> **Exercise instructions**:
Scan the entries for lines with the word "agent" and copy those lines.

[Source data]
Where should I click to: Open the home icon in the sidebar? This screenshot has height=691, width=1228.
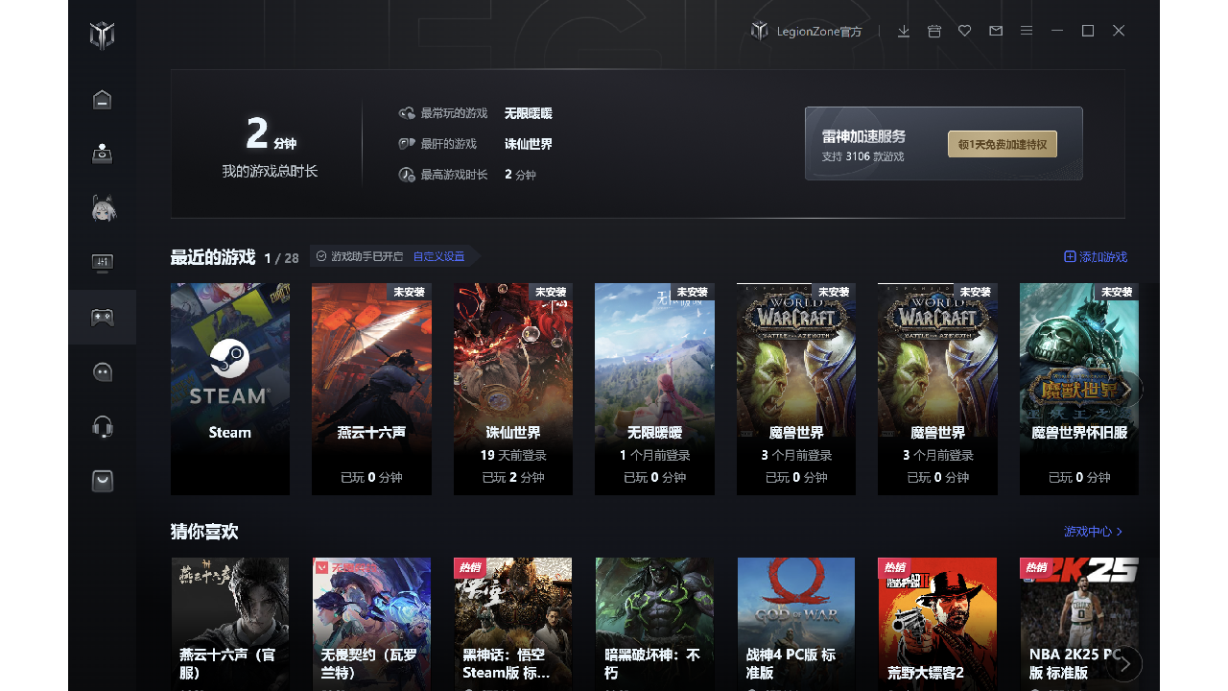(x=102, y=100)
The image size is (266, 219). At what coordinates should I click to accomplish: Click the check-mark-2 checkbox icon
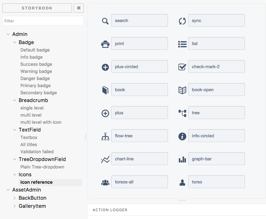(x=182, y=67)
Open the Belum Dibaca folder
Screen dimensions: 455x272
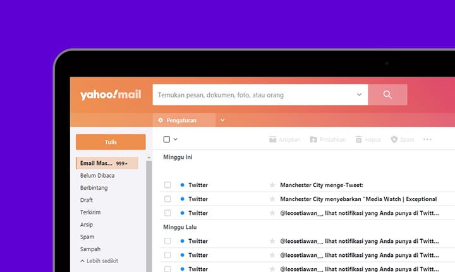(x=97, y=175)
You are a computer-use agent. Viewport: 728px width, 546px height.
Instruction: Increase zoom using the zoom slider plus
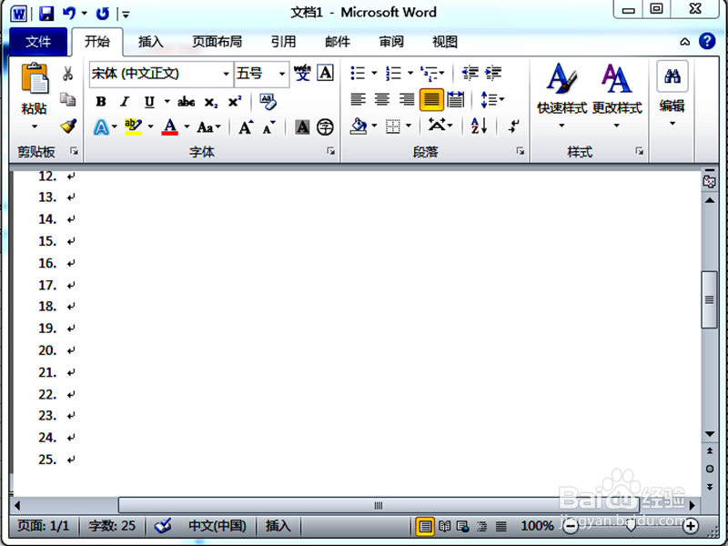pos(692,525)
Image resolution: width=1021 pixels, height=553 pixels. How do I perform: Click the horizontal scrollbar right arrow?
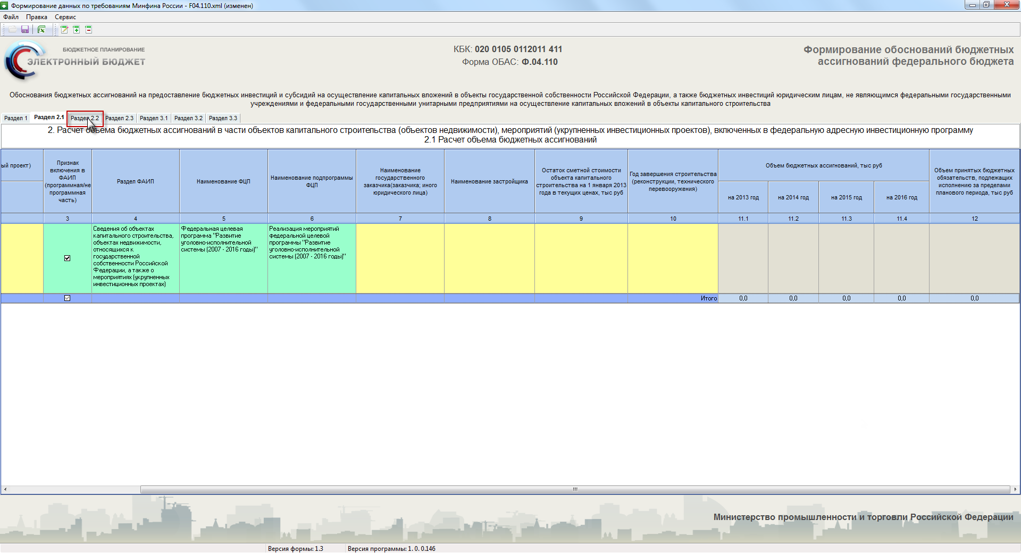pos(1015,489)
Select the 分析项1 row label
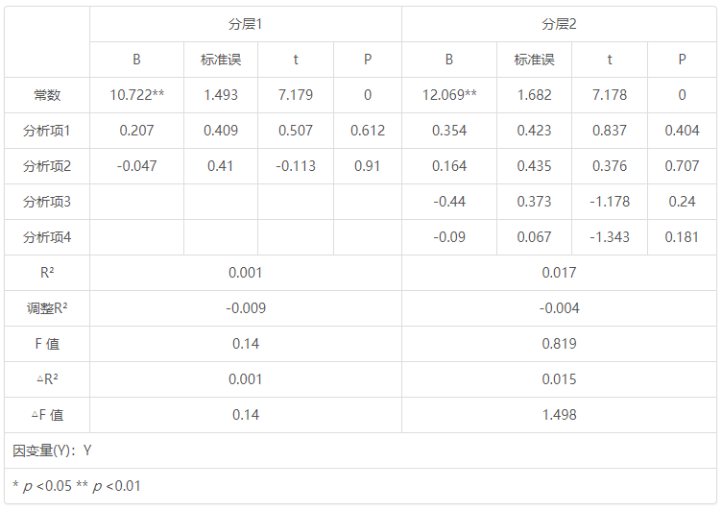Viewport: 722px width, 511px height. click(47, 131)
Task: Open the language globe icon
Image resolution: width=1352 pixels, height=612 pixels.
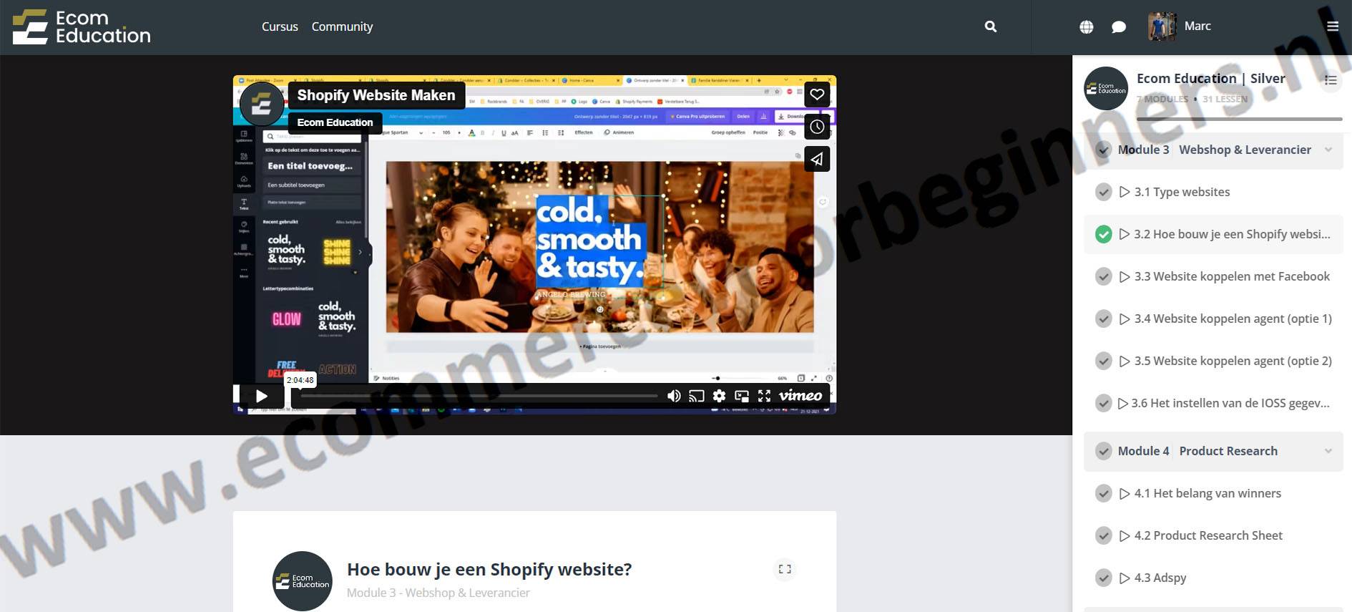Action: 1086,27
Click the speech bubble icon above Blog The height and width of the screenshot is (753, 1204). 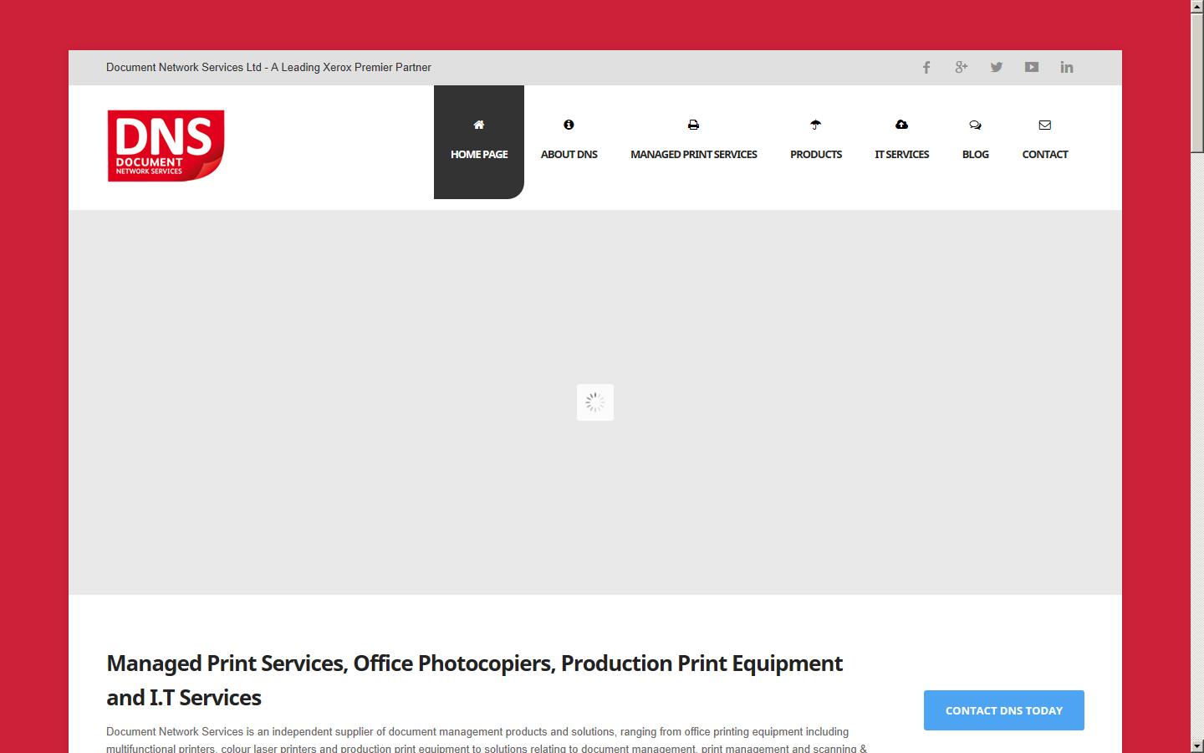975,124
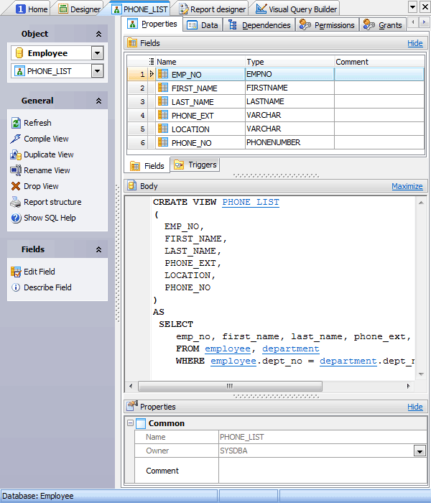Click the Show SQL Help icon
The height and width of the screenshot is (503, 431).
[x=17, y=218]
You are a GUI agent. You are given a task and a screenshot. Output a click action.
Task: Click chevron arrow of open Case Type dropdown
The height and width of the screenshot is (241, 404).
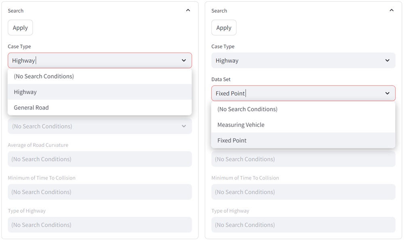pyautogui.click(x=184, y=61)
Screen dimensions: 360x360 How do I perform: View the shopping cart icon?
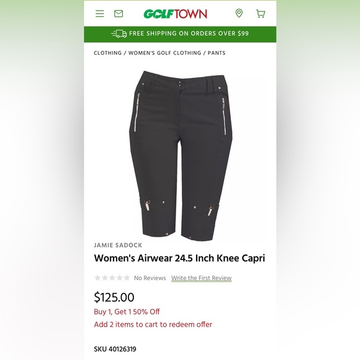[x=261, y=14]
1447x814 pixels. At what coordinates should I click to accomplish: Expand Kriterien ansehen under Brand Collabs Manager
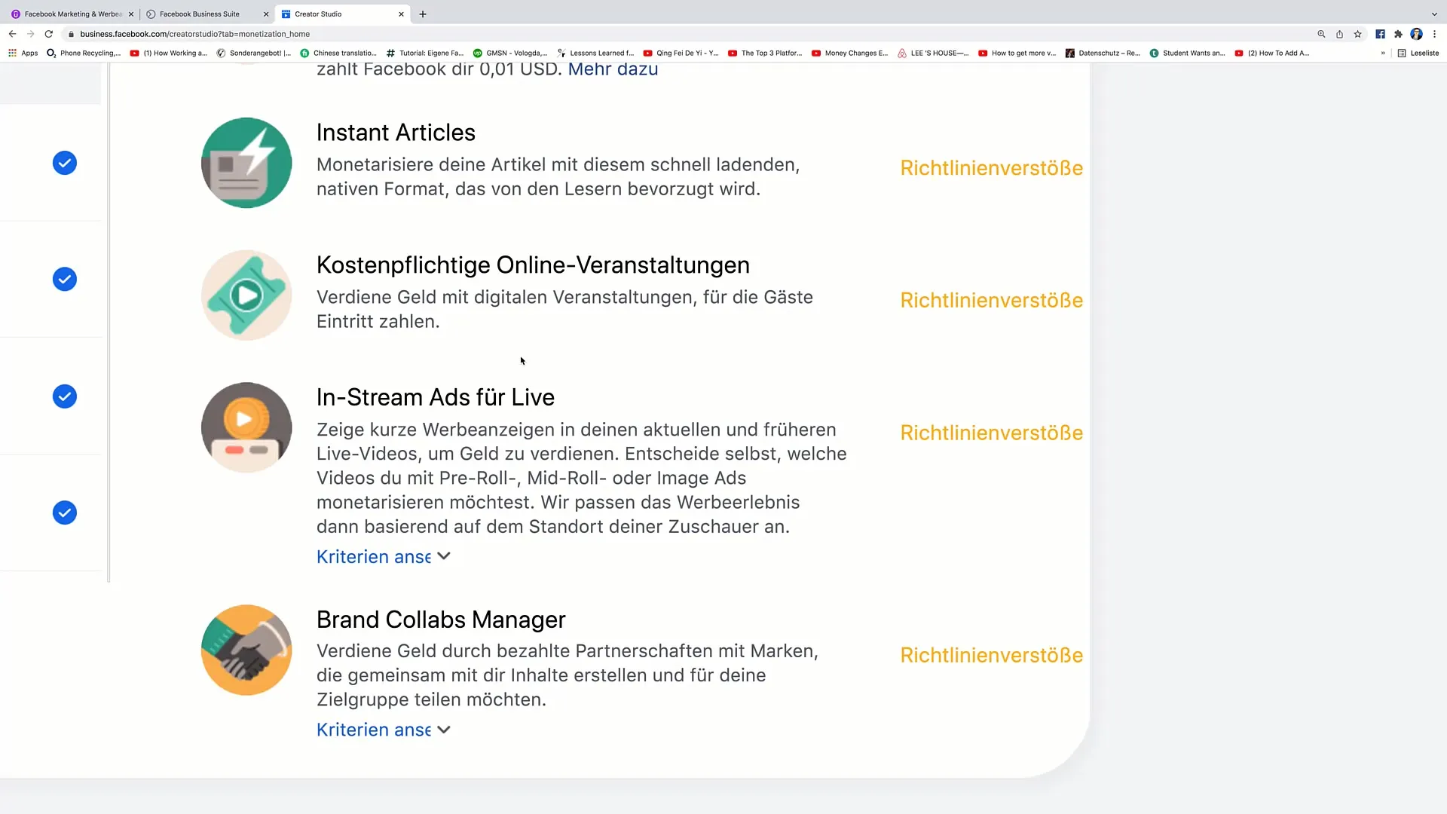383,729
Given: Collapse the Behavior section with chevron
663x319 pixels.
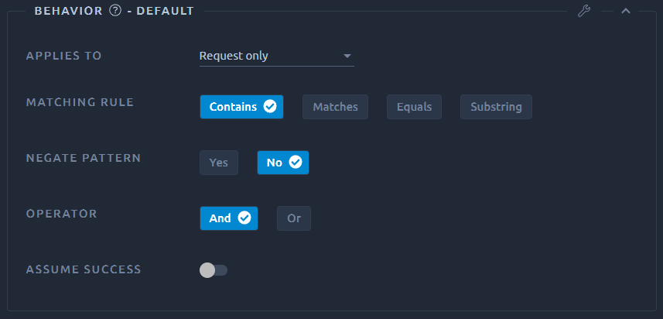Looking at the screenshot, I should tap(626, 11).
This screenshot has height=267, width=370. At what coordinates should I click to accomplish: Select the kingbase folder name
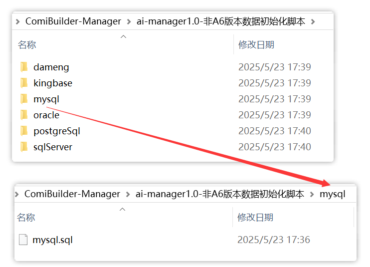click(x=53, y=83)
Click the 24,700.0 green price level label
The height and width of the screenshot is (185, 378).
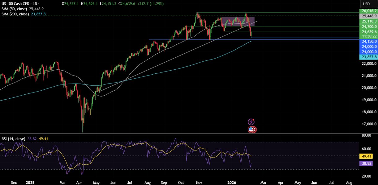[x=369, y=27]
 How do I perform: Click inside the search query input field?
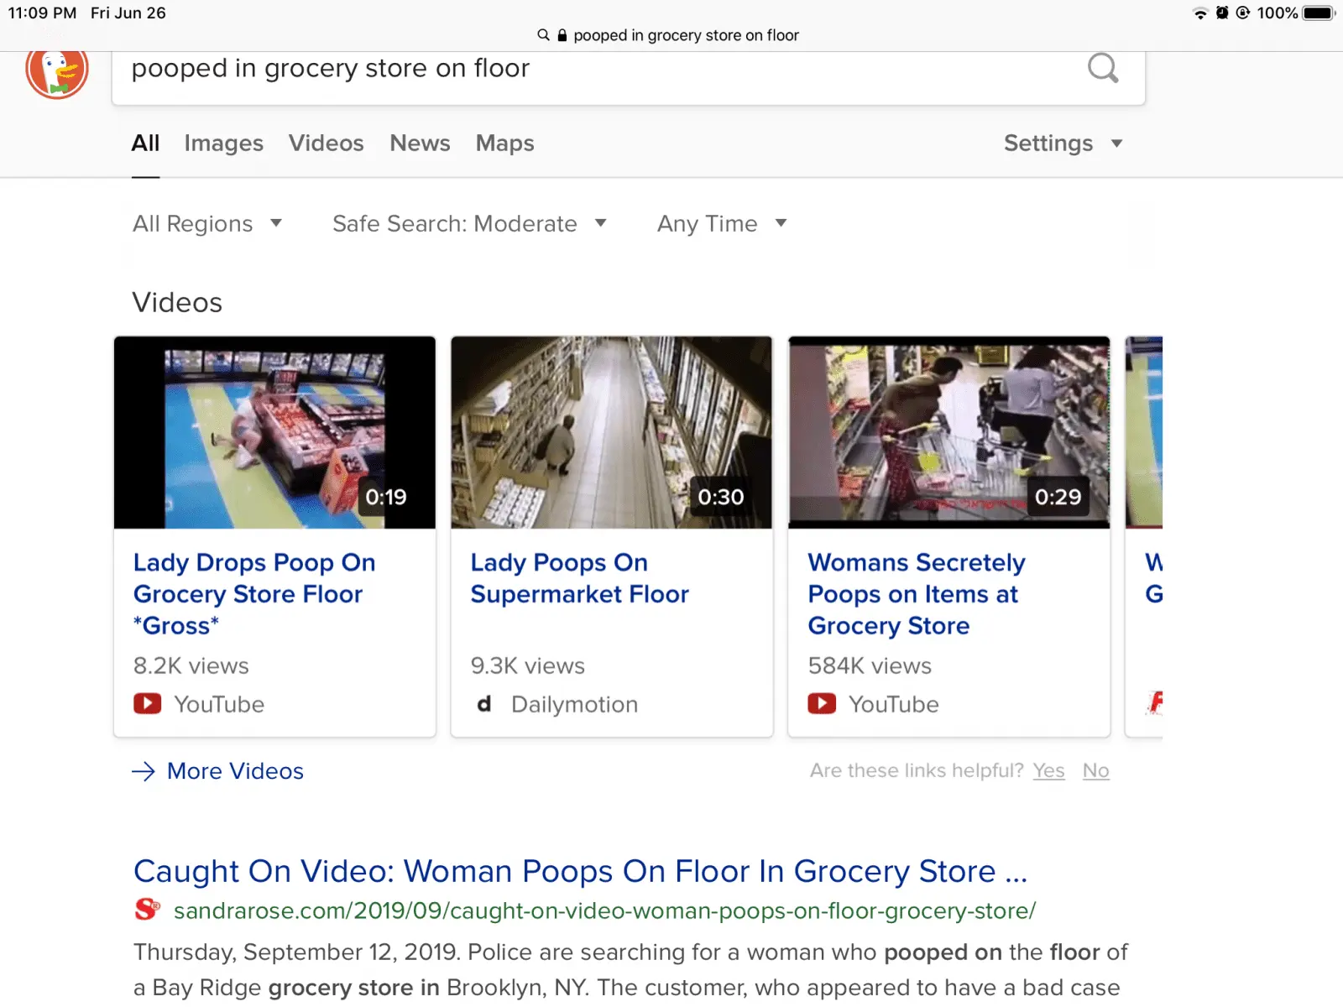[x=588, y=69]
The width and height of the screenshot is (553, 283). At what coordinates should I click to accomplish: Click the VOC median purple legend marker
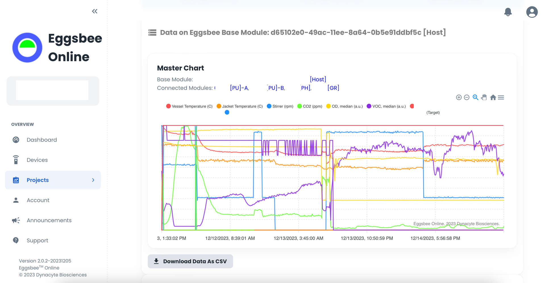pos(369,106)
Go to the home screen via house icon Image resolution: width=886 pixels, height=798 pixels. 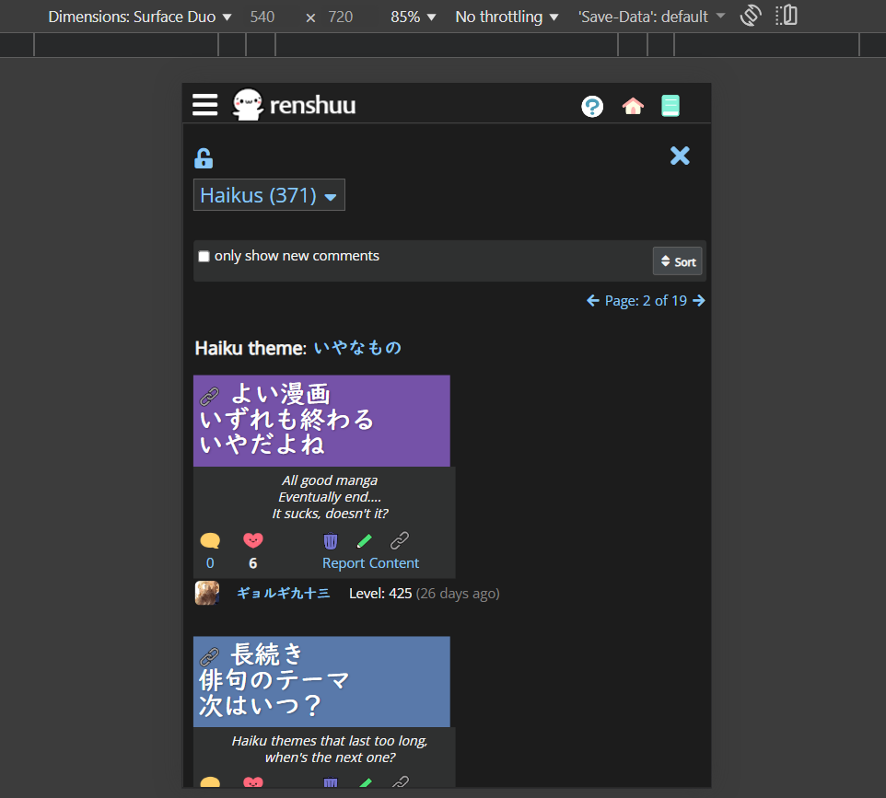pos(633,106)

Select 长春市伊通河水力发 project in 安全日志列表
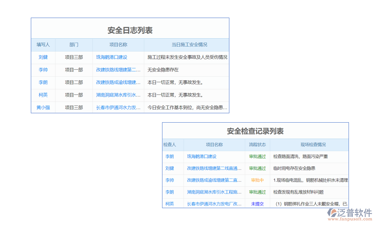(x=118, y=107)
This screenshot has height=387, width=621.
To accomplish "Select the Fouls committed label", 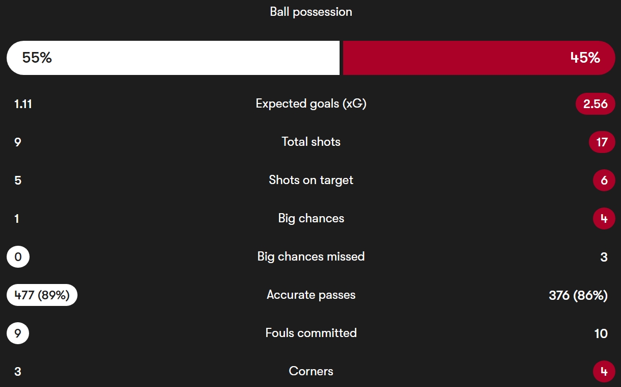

> **Response to the exercise**:
You are a computer-use agent. Viewport: 728px width, 546px height.
You are a GUI agent. You are given a task and a screenshot. Output a click action.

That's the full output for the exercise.